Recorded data
···
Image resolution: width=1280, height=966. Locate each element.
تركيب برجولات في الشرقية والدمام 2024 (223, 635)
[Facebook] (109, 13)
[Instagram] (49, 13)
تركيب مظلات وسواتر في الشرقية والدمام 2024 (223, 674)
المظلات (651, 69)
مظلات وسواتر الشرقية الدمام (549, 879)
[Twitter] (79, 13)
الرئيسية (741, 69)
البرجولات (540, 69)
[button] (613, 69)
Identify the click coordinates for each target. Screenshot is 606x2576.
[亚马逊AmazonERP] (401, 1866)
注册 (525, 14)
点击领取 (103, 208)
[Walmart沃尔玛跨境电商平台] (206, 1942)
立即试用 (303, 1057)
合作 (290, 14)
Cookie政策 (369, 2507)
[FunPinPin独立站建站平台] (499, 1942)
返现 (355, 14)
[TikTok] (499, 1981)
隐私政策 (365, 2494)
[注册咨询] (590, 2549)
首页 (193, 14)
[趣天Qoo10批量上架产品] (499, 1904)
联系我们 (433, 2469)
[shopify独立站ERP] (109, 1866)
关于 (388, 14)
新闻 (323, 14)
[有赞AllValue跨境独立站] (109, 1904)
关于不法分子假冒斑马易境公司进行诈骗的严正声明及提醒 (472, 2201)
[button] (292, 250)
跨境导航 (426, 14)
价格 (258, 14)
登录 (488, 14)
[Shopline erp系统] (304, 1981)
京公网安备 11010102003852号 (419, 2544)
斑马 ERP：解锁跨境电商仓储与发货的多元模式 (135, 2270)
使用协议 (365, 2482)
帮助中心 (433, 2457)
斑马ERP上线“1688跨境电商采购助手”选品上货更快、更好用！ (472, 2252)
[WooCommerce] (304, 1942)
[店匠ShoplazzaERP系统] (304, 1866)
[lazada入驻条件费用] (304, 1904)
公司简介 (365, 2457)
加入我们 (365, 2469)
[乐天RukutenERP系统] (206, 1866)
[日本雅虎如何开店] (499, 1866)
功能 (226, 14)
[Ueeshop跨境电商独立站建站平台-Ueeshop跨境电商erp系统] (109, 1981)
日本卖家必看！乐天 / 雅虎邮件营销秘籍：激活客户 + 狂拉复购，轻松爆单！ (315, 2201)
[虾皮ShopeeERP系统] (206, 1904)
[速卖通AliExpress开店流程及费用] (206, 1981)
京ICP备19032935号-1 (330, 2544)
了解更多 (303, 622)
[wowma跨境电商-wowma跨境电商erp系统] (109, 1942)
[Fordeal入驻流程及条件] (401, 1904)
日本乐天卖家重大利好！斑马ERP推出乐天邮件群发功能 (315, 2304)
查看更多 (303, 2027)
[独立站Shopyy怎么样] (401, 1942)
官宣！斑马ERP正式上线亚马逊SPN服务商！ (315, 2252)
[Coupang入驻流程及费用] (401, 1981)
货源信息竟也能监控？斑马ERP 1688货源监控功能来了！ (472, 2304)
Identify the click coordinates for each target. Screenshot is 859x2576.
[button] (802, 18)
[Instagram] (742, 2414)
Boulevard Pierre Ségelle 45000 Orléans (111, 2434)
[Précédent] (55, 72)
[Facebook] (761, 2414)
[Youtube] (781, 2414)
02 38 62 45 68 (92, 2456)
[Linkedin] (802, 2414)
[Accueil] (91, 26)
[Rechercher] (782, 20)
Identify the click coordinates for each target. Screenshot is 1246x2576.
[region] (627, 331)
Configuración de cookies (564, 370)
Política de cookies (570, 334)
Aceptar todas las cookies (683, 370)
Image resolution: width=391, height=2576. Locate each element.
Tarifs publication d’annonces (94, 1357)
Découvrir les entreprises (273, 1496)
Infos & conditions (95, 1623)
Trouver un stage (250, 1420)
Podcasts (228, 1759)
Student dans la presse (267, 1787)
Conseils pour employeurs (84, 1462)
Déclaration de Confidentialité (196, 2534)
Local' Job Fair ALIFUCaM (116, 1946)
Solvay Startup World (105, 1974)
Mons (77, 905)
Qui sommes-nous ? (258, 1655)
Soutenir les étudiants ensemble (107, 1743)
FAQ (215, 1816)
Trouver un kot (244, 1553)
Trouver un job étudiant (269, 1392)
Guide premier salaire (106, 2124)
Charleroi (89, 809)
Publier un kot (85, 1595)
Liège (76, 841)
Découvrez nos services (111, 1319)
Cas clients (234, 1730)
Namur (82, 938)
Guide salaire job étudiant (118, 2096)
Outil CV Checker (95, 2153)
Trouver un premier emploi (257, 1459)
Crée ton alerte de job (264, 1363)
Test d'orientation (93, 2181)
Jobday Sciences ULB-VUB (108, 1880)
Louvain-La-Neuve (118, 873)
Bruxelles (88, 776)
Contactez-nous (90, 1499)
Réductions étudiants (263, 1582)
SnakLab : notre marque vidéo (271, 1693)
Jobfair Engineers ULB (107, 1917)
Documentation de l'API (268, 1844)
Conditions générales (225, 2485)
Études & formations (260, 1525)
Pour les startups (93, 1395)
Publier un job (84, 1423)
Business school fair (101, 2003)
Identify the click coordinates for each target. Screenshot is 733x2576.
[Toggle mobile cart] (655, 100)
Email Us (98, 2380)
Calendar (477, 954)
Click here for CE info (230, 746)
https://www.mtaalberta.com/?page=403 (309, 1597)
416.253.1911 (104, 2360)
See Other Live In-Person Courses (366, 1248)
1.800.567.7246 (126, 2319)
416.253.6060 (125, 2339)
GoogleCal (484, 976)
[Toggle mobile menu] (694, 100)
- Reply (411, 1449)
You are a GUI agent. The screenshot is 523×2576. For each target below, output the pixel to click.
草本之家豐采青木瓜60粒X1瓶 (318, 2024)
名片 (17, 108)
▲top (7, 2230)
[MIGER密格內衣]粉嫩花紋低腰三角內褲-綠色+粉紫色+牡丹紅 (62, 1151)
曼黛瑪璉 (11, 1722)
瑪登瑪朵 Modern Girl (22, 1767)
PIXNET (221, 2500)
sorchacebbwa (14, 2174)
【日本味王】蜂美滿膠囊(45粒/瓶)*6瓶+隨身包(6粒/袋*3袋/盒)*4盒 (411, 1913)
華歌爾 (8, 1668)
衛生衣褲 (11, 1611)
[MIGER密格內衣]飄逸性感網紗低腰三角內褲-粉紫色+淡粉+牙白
···
Exercise brief
The data are to be transcribed in full, exactly as given.

Solution for this problem
Image resolution: width=1280, height=966. Locate each element.
تركيب برجولات في الشرقية والدمام 2024 (223, 635)
[Facebook] (109, 13)
[Instagram] (49, 13)
تركيب مظلات وسواتر في الشرقية والدمام 2024 (223, 674)
المظلات (651, 69)
مظلات وسواتر الشرقية الدمام (549, 879)
[Twitter] (79, 13)
الرئيسية (741, 69)
البرجولات (540, 69)
[button] (613, 69)
Identify the click coordinates for each target. Screenshot is 606x2576.
[亚马逊AmazonERP] (401, 1866)
注册 (525, 14)
点击领取 (103, 208)
[Walmart沃尔玛跨境电商平台] (206, 1942)
立即试用 (303, 1057)
合作 (290, 14)
Cookie政策 (369, 2507)
[FunPinPin独立站建站平台] (499, 1942)
返现 (355, 14)
[TikTok] (499, 1981)
隐私政策 (365, 2494)
[注册咨询] (590, 2549)
首页 (193, 14)
[趣天Qoo10批量上架产品] (499, 1904)
联系我们 (433, 2469)
[shopify独立站ERP] (109, 1866)
关于 (388, 14)
新闻 (323, 14)
[有赞AllValue跨境独立站] (109, 1904)
关于不法分子假冒斑马易境公司进行诈骗的严正声明及提醒 (472, 2201)
[button] (292, 250)
跨境导航 (426, 14)
价格 (258, 14)
登录 (488, 14)
[Shopline erp系统] (304, 1981)
京公网安备 11010102003852号 (419, 2544)
斑马 ERP：解锁跨境电商仓储与发货的多元模式 (135, 2270)
使用协议 (365, 2482)
帮助中心 (433, 2457)
斑马ERP上线“1688跨境电商采购助手”选品上货更快、更好用！ (472, 2252)
[WooCommerce] (304, 1942)
[店匠ShoplazzaERP系统] (304, 1866)
[lazada入驻条件费用] (304, 1904)
公司简介 (365, 2457)
加入我们 (365, 2469)
[乐天RukutenERP系统] (206, 1866)
[日本雅虎如何开店] (499, 1866)
功能 (226, 14)
[Ueeshop跨境电商独立站建站平台-Ueeshop跨境电商erp系统] (109, 1981)
日本卖家必看！乐天 / 雅虎邮件营销秘籍：激活客户 + 狂拉复购，轻松爆单！ (315, 2201)
[虾皮ShopeeERP系统] (206, 1904)
[速卖通AliExpress开店流程及费用] (206, 1981)
京ICP备19032935号-1 (330, 2544)
了解更多 (303, 622)
[wowma跨境电商-wowma跨境电商erp系统] (109, 1942)
[Fordeal入驻流程及条件] (401, 1904)
日本乐天卖家重大利好！斑马ERP推出乐天邮件群发功能 (315, 2304)
查看更多 (303, 2027)
[独立站Shopyy怎么样] (401, 1942)
官宣！斑马ERP正式上线亚马逊SPN服务商！ (315, 2252)
[Coupang入驻流程及费用] (401, 1981)
货源信息竟也能监控？斑马ERP 1688货源监控功能来了！ (472, 2304)
Identify the click coordinates for each target. Screenshot is 859x2576.
[button] (802, 18)
[Instagram] (742, 2414)
Boulevard Pierre Ségelle 45000 Orléans (111, 2434)
[Précédent] (55, 72)
[Facebook] (761, 2414)
[Youtube] (781, 2414)
02 38 62 45 68 (92, 2456)
[Linkedin] (802, 2414)
[Accueil] (91, 26)
[Rechercher] (782, 20)
Identify the click coordinates for each target. Screenshot is 1246x2576.
[region] (627, 331)
Configuración de cookies (564, 370)
Política de cookies (570, 334)
Aceptar todas las cookies (683, 370)
Image resolution: width=391, height=2576. Locate each element.
Tarifs publication d’annonces (94, 1357)
Découvrir les entreprises (273, 1496)
Infos & conditions (95, 1623)
Trouver un stage (250, 1420)
Podcasts (228, 1759)
Student dans la presse (267, 1787)
Conseils pour employeurs (84, 1462)
Déclaration de Confidentialité (196, 2534)
Local' Job Fair ALIFUCaM (116, 1946)
Solvay Startup World (105, 1974)
Mons (77, 905)
Qui sommes-nous ? (258, 1655)
Soutenir les étudiants ensemble (107, 1743)
FAQ (215, 1816)
Trouver un kot (244, 1553)
Trouver un job étudiant (269, 1392)
Guide premier salaire (106, 2124)
Charleroi (89, 809)
Publier un kot (85, 1595)
Liège (76, 841)
Découvrez nos services (111, 1319)
Cas clients (234, 1730)
Namur (82, 938)
Guide salaire job étudiant (118, 2096)
Outil CV Checker (95, 2153)
Trouver un premier emploi (257, 1459)
Crée ton alerte de job (264, 1363)
Test d'orientation (93, 2181)
Jobday Sciences ULB-VUB (108, 1880)
Louvain-La-Neuve (118, 873)
Bruxelles (88, 776)
Contactez-nous (90, 1499)
Réductions étudiants (263, 1582)
SnakLab : notre marque vidéo (271, 1693)
Jobfair Engineers ULB (107, 1917)
Documentation de l'API (268, 1844)
Conditions générales (225, 2485)
Études & formations (260, 1525)
Pour les startups (93, 1395)
Publier un job (84, 1423)
Business school fair (101, 2003)
Identify the click coordinates for each target. Screenshot is 733x2576.
[Toggle mobile cart] (655, 100)
Email Us (98, 2380)
Calendar (477, 954)
Click here for CE info (230, 746)
https://www.mtaalberta.com/?page=403 (309, 1597)
416.253.1911 (104, 2360)
See Other Live In-Person Courses (366, 1248)
1.800.567.7246 (126, 2319)
416.253.6060 (125, 2339)
GoogleCal (484, 976)
[Toggle mobile menu] (694, 100)
- Reply (411, 1449)
You are a GUI agent. The screenshot is 523×2576. For each target below, output the pixel to click.
草本之家豐采青木瓜60粒X1瓶 (318, 2024)
名片 (17, 108)
▲top (7, 2230)
[MIGER密格內衣]粉嫩花紋低腰三角內褲-綠色+粉紫色+牡丹紅 (62, 1151)
曼黛瑪璉 (11, 1722)
瑪登瑪朵 Modern Girl (22, 1767)
PIXNET (221, 2500)
sorchacebbwa (14, 2174)
【日本味王】蜂美滿膠囊(45粒/瓶)*6瓶+隨身包(6粒/袋*3袋/盒)*4盒 (411, 1913)
華歌爾 (8, 1668)
衛生衣褲 (11, 1611)
[MIGER密格內衣]飄逸性感網紗低腰三角內褲-粉紫色+淡粉+牙白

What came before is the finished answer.